# Task to carry out:
Exact copies of the line with "The width and height of the screenshot is (768, 656)." and of all lines after it through the end of the entries are required, and no other lines.

─── Dataset extract ───

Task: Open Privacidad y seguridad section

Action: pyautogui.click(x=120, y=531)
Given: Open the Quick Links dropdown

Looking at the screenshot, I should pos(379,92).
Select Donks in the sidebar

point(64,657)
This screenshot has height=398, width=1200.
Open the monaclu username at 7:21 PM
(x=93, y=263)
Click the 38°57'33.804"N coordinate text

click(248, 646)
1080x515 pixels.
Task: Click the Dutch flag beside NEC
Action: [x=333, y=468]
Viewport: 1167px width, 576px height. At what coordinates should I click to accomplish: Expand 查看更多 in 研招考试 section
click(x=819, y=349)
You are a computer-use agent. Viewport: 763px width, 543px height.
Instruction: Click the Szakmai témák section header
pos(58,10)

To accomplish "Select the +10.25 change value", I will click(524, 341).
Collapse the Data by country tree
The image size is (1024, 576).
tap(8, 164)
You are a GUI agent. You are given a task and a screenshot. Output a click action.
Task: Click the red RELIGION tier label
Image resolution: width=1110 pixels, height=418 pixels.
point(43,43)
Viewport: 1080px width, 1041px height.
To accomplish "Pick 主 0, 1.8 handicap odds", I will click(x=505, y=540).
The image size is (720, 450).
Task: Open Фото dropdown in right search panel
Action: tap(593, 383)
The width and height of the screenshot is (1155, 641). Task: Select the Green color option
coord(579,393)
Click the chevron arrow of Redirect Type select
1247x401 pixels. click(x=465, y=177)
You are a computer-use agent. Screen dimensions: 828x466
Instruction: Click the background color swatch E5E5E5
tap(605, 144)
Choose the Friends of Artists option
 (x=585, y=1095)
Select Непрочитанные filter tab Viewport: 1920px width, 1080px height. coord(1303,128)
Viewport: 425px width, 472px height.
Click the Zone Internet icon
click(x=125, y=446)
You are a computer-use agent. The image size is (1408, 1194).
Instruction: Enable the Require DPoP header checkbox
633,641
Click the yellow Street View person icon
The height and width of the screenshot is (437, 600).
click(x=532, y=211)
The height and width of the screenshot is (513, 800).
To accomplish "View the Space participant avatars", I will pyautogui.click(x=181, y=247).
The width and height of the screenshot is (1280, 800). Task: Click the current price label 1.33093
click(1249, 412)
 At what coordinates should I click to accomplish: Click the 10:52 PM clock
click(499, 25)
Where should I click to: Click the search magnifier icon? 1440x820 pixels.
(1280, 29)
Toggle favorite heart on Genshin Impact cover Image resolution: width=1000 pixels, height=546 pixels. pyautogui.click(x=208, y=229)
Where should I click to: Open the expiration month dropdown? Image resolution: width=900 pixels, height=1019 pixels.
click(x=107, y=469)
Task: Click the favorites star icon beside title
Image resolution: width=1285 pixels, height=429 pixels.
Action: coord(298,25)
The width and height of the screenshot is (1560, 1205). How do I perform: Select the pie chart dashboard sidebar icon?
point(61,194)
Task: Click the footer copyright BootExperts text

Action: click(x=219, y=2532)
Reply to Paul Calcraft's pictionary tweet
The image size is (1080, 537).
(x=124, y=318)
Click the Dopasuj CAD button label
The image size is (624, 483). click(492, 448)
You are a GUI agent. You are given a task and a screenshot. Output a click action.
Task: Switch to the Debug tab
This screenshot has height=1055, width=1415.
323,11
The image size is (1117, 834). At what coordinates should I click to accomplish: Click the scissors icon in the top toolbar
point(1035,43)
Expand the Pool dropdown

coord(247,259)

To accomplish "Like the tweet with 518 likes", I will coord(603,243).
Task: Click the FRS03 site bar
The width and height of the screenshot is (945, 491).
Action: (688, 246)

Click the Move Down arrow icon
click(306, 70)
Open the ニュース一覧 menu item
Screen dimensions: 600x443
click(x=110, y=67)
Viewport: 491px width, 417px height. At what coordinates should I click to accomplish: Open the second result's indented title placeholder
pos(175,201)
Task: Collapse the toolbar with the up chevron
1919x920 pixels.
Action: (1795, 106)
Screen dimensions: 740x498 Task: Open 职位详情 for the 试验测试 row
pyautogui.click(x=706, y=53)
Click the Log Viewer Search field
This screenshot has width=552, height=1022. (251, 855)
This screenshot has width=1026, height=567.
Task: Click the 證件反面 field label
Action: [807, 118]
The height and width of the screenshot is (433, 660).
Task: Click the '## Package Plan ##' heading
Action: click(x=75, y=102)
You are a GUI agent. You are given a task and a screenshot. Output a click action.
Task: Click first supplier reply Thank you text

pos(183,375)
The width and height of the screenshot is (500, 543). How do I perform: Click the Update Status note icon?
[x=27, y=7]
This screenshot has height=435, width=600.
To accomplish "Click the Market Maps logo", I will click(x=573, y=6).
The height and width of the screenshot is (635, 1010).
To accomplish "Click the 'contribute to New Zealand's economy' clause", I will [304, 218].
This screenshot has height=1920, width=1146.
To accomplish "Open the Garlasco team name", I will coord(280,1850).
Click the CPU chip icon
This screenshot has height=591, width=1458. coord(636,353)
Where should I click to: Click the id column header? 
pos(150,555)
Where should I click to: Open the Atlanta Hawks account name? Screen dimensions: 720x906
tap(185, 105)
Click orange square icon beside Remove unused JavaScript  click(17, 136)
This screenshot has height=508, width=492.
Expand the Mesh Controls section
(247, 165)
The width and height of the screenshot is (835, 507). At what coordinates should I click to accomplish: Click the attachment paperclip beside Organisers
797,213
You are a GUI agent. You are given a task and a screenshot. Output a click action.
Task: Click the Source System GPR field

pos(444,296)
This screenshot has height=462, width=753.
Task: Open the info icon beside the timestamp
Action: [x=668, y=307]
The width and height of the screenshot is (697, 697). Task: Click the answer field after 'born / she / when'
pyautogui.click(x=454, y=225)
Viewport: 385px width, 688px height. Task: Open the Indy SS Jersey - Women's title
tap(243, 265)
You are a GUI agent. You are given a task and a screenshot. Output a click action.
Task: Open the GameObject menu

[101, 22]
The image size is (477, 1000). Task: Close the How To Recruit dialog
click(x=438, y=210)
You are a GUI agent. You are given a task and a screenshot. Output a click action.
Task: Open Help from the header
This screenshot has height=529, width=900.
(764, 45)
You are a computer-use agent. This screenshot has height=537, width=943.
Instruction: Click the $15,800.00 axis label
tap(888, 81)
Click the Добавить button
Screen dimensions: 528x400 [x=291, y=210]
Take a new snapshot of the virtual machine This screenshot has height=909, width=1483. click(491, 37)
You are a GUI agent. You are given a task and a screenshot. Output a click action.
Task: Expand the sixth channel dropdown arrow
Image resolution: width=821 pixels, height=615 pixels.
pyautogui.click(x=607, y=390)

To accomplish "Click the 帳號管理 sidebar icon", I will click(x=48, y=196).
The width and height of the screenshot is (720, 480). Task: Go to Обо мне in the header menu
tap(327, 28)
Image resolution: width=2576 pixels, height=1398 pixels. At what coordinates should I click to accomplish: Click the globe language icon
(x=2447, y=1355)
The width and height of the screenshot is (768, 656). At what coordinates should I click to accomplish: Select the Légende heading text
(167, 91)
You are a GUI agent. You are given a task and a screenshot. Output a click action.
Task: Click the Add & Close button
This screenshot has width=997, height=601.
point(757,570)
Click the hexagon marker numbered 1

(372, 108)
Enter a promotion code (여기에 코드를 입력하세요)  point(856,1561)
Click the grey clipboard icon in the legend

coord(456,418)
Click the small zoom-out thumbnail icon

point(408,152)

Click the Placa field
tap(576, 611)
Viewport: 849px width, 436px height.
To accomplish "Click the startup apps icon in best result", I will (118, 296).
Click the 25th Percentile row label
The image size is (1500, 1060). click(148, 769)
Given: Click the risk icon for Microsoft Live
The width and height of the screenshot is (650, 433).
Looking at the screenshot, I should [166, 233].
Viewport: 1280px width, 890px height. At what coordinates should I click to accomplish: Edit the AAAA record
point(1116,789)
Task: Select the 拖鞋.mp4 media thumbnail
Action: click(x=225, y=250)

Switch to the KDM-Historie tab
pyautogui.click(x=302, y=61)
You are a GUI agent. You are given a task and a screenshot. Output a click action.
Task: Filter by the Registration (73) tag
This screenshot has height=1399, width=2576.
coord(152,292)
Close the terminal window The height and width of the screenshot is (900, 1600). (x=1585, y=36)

───

# Exercise result:
The width and height of the screenshot is (768, 656). At what coordinates should I click to accomplish: Select the Légende heading text
(167, 91)
You are a GUI agent. You are given a task and a screenshot. Output a click action.
Task: Click the Add & Close button
This screenshot has width=997, height=601.
point(757,570)
Click the hexagon marker numbered 1

(372, 108)
Enter a promotion code (여기에 코드를 입력하세요)  point(856,1561)
Click the grey clipboard icon in the legend

coord(456,418)
Click the small zoom-out thumbnail icon

point(408,152)

Click the Placa field
tap(576, 611)
Viewport: 849px width, 436px height.
To accomplish "Click the startup apps icon in best result", I will (118, 296).
Click the 25th Percentile row label
The image size is (1500, 1060). click(148, 769)
Given: Click the risk icon for Microsoft Live
The width and height of the screenshot is (650, 433).
Looking at the screenshot, I should [166, 233].
Viewport: 1280px width, 890px height. At what coordinates should I click to accomplish: Edit the AAAA record
point(1116,789)
Task: Select the 拖鞋.mp4 media thumbnail
Action: click(x=225, y=250)

Switch to the KDM-Historie tab
pyautogui.click(x=302, y=61)
You are a GUI agent. You are given a task and a screenshot. Output a click action.
Task: Filter by the Registration (73) tag
This screenshot has height=1399, width=2576.
coord(152,292)
Close the terminal window The height and width of the screenshot is (900, 1600). (x=1585, y=36)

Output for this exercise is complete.